(Source data)
————

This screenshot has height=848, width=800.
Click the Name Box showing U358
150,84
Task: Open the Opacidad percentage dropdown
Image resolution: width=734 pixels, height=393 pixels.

————

Stated goal: Reproduce every line of the material above, requests included, but scale each coordinate in the answers by 1.35 and round it to a whole number, with halves rounded up. Leave all other numbers unchanged.

Result:
This screenshot has height=848, width=800.
Click the Name Box showing U358
203,113
Task: Open the Opacidad percentage dropdown
Image resolution: width=734 pixels, height=393 pixels.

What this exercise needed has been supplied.